Task instructions: Copy each of the entries below word for word, in the same order.

Source material:
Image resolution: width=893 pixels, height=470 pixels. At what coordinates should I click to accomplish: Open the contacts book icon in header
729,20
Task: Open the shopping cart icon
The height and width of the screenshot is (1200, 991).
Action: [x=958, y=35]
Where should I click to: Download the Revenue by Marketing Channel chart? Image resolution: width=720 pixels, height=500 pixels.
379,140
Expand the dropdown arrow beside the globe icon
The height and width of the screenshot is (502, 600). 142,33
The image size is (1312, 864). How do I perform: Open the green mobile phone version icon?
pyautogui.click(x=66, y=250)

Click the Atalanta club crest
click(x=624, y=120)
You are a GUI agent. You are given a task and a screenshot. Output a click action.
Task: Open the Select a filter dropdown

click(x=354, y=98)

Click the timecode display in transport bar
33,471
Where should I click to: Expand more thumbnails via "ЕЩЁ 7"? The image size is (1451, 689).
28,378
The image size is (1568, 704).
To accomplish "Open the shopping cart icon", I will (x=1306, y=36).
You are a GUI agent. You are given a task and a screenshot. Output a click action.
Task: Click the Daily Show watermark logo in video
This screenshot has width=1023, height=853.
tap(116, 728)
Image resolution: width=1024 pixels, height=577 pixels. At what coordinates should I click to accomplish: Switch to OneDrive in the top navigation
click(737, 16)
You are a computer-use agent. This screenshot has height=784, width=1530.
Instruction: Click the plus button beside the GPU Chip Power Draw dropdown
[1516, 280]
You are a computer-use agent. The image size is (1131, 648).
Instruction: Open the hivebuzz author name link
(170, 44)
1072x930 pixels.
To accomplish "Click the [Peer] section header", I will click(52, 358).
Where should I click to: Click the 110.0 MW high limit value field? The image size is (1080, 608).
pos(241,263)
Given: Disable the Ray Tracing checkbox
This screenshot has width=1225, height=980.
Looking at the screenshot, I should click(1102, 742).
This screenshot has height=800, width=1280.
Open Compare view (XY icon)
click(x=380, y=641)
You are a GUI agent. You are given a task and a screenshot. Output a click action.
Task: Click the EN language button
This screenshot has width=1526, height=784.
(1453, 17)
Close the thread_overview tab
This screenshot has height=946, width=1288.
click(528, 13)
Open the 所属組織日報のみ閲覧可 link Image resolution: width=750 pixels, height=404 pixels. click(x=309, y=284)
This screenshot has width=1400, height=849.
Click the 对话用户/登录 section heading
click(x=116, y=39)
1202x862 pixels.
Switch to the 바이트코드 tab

Task response:
Image resolution: width=893 pixels, height=470 pixels. At what coordinates should I click to accomplish: Open the contacts book icon in header
729,20
Task: Open the shopping cart icon
The height and width of the screenshot is (1200, 991).
Action: [x=958, y=35]
Where should I click to: Download the Revenue by Marketing Channel chart? Image resolution: width=720 pixels, height=500 pixels.
379,140
Expand the dropdown arrow beside the globe icon
The height and width of the screenshot is (502, 600). 142,33
The image size is (1312, 864). How do I perform: Open the green mobile phone version icon?
pyautogui.click(x=66, y=250)

Click the Atalanta club crest
click(x=624, y=120)
You are a GUI agent. You are given a task and a screenshot. Output a click action.
Task: Open the Select a filter dropdown

click(x=354, y=98)

Click the timecode display in transport bar
33,471
Where should I click to: Expand more thumbnails via "ЕЩЁ 7"? The image size is (1451, 689).
28,378
The image size is (1568, 704).
To accomplish "Open the shopping cart icon", I will (x=1306, y=36).
You are a GUI agent. You are given a task and a screenshot. Output a click action.
Task: Click the Daily Show watermark logo in video
This screenshot has width=1023, height=853.
tap(116, 728)
Image resolution: width=1024 pixels, height=577 pixels. At what coordinates should I click to accomplish: Switch to OneDrive in the top navigation
click(737, 16)
You are a computer-use agent. This screenshot has height=784, width=1530.
Instruction: Click the plus button beside the GPU Chip Power Draw dropdown
[1516, 280]
You are a computer-use agent. The image size is (1131, 648).
Instruction: Open the hivebuzz author name link
(170, 44)
1072x930 pixels.
To accomplish "Click the [Peer] section header", I will click(52, 358).
Where should I click to: Click the 110.0 MW high limit value field? The image size is (1080, 608).
pos(241,263)
Given: Disable the Ray Tracing checkbox
This screenshot has width=1225, height=980.
Looking at the screenshot, I should click(1102, 742).
This screenshot has height=800, width=1280.
Open Compare view (XY icon)
click(x=380, y=641)
You are a GUI agent. You are given a task and a screenshot. Output a click action.
Task: Click the EN language button
This screenshot has width=1526, height=784.
(1453, 17)
Close the thread_overview tab
This screenshot has height=946, width=1288.
click(528, 13)
Open the 所属組織日報のみ閲覧可 link Image resolution: width=750 pixels, height=404 pixels. click(x=309, y=284)
This screenshot has width=1400, height=849.
Click the 对话用户/登录 section heading
click(x=116, y=39)
1202x862 pixels.
Switch to the 바이트코드 tab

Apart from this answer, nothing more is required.